Goal
Copy out the listing below word for word, leaving out the pictures.

Exercise input
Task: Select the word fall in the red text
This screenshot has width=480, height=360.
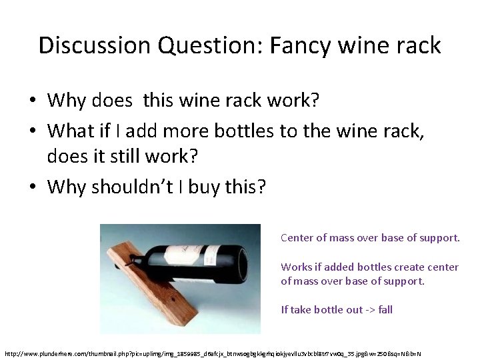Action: point(385,310)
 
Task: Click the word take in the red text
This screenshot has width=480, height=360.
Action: point(301,310)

Task output
Task: Select the word fall in the red text
This screenshot has width=480, height=360.
Action: point(385,310)
 
Task: Click the word take in the red text
This screenshot has width=480, height=360.
Action: point(301,310)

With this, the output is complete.